Worse, the query using this index takes up to twice times as long as your original query and at best half as long on the same data set. It's worst for cases where the index is not very selective like ARRAY[1] - 4s vs 2s for the original query. Where the index is highly selective (ie: not many matches, like ARRAY[199]) it runs in about 1.2 seconds vs the original's 3s. This index simply isn't worth having for this query.

The lesson here? Sometimes, the right answer is just to do a sequential scan.

Since that won't do for your hit rates, either maintain a materialized view with a trigger as @debenhur suggests, or try to invert the array to be a list of parameters that the entry does not have so you can use a GiST index as @maniek suggests.

Pickard answered 26/10, 2012 at 0:30 Comment(0)
P
4

Is there an existing pattern I’m not aware of that applies to this situation? what would be the best approach for this?

Your best bet in this situation might be to normalize your schema. Split the array out into a table. Add a b-tree index on the table of properties, or order the primary key so it's efficiently searchable by property_id.

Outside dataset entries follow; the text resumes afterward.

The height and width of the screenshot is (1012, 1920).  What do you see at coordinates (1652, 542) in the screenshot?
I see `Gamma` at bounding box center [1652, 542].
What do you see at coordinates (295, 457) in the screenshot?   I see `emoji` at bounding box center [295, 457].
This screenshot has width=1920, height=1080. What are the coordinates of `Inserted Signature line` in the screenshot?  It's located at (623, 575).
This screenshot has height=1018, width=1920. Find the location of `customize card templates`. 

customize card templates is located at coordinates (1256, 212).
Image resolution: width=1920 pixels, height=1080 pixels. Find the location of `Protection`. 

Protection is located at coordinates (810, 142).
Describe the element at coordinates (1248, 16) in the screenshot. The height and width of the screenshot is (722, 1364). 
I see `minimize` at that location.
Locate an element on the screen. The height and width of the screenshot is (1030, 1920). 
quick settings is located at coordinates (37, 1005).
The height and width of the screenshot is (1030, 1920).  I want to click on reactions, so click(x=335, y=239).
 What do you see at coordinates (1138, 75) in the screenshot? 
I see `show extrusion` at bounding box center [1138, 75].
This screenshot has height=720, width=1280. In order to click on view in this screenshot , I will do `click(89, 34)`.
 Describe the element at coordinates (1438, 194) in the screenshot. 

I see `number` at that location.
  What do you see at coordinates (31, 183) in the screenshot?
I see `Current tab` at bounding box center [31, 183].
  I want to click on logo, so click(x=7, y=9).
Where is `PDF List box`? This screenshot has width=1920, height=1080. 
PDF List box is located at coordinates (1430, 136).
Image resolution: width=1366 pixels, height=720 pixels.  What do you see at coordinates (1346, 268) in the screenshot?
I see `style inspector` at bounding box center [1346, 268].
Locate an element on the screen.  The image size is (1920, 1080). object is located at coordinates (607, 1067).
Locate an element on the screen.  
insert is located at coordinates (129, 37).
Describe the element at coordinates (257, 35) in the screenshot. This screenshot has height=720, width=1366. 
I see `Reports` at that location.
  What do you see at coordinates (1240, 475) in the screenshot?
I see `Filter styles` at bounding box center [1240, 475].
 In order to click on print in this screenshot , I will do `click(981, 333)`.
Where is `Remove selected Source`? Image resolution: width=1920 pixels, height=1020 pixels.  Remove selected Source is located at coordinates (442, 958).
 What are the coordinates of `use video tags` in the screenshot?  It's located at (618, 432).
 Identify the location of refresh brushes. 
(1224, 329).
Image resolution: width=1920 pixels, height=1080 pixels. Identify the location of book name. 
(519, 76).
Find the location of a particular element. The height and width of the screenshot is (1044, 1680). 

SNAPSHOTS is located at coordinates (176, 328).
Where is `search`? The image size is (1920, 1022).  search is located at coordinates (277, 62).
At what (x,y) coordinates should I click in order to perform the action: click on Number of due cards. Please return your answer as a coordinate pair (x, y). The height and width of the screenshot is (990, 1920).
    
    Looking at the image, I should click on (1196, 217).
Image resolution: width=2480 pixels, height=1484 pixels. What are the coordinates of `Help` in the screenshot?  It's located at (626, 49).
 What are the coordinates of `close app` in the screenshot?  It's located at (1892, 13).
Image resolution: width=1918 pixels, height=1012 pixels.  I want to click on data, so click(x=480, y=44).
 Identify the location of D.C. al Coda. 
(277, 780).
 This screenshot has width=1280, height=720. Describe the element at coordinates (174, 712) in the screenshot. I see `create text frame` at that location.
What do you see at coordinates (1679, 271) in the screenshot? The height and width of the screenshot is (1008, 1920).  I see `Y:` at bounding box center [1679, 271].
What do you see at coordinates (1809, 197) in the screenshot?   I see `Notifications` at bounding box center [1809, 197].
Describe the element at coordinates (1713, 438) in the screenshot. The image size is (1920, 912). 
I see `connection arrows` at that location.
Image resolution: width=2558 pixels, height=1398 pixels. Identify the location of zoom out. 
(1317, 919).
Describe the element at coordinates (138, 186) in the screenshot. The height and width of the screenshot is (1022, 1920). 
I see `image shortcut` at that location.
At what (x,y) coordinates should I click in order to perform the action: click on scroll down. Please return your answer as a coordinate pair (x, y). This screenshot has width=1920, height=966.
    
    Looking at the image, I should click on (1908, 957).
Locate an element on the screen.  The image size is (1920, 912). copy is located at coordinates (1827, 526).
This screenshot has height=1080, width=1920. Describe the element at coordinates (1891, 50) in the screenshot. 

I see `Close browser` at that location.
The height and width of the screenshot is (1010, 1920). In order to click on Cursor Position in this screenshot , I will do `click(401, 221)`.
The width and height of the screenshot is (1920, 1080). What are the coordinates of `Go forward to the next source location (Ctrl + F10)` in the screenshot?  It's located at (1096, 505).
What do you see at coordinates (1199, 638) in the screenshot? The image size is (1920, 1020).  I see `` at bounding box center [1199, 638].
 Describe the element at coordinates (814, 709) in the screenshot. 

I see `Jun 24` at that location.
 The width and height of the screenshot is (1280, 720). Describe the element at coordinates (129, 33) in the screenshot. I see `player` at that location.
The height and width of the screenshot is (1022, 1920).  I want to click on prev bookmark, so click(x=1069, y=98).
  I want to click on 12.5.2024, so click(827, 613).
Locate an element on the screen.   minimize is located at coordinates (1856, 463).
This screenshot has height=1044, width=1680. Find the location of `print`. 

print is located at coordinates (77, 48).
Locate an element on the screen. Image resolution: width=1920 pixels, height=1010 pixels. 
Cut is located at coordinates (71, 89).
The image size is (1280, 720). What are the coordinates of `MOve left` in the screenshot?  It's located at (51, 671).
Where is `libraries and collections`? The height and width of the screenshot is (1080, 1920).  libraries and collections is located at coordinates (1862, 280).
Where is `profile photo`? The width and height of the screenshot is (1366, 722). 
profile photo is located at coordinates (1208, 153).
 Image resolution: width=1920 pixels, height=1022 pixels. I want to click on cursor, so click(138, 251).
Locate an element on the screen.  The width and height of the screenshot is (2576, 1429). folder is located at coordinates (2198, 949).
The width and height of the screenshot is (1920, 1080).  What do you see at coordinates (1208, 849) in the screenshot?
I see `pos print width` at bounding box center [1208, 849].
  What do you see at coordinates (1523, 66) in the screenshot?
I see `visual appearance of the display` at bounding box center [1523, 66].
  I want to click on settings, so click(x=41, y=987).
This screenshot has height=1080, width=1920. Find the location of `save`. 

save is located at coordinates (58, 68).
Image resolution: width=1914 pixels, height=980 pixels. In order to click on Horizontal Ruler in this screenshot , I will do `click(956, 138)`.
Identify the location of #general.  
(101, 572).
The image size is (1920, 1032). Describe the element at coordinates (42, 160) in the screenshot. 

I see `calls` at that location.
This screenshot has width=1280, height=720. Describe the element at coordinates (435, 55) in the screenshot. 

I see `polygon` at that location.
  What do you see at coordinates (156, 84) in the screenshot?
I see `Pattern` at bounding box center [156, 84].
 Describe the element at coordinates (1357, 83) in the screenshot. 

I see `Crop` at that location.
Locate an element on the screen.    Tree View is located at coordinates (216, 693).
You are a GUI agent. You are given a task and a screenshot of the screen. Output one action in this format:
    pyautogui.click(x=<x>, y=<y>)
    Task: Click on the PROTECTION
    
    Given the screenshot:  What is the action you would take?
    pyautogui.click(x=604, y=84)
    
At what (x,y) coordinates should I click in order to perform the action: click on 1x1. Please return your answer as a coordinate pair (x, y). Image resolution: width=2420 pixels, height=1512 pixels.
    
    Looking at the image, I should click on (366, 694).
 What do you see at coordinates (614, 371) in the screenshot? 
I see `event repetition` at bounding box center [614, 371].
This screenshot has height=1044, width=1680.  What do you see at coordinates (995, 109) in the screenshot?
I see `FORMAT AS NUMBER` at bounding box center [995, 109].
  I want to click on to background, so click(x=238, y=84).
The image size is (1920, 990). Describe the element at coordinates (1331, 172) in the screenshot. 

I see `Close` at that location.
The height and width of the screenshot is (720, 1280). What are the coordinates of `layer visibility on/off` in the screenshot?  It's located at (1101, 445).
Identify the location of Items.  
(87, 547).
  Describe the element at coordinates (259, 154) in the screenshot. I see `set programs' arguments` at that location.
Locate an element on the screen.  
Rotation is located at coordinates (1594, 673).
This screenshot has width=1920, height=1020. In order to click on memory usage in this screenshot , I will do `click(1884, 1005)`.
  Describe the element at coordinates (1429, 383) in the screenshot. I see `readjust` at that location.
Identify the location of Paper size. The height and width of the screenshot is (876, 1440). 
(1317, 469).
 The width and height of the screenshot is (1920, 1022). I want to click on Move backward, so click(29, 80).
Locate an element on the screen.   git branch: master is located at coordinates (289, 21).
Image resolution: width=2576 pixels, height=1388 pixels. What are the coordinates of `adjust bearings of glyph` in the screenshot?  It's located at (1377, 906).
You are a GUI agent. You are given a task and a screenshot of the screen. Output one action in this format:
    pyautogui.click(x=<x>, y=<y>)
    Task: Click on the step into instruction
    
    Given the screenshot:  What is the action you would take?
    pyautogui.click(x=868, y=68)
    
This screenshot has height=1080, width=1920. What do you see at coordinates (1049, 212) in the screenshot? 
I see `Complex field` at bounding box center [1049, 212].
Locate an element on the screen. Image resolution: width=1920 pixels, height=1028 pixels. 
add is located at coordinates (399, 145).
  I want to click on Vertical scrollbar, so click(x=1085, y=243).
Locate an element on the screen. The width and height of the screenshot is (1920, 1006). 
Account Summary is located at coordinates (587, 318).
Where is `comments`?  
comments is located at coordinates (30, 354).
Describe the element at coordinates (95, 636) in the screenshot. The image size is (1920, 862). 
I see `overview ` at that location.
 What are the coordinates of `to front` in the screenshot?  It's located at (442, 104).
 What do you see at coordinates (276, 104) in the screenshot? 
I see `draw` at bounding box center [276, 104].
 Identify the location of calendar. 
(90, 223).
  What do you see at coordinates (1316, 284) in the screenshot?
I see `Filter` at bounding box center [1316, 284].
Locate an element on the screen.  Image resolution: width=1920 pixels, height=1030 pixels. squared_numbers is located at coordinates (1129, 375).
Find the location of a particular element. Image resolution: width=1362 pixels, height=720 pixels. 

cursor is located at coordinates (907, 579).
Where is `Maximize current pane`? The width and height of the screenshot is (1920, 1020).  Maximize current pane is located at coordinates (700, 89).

CREATE TABLE demo( id integer primary key );
INSERT INTO demo (id) SELECT id FROM arrtable;
CREATE TABLE properties (
  demo_id integer not null references demo(id),
  property integer not null,
  primary key (demo_id, property)
);
CREATE INDEX properties_property_idx ON properties(property);

You can then query the properties:

SELECT count(id) 
FROM demo 
WHERE NOT EXISTS (
  SELECT 1 FROM properties WHERE demo.id = properties.demo_id AND property = 1
)

I expected this to be a lot faster than the original query, but it's actually much the same with the same sample data; it runs in the same 2s to 3s range as your original query. It's the same issue where searching for what is not there is much slower than searching for what is there; if we're looking for rows containing a property we can avoid the seqscan of demo and just scan properties for matching IDs directly.

Again, a seq scan on the array-containing table does the job just as well.

Pickard answered 26/10, 2012 at 2:17 Comment(1)
thank you for that detailed explanation, yeah aparently in my current situation is better to do the sequential count or think of another way to store the information to make the search faster, again thanks very much this has been really usefulIvie
C
2

I think with Your current data model You are out of luck. Try to think of an algorithm that the database has to execute for Your query. There is no way it could work without sequential scanning of data.

Can You arrange the column so that it stores the inverse of data (so that the the query would be select count(id) from table where ARRAY[‘parameter value’] <@ table.array_column) ? This query would use a gin/gist index.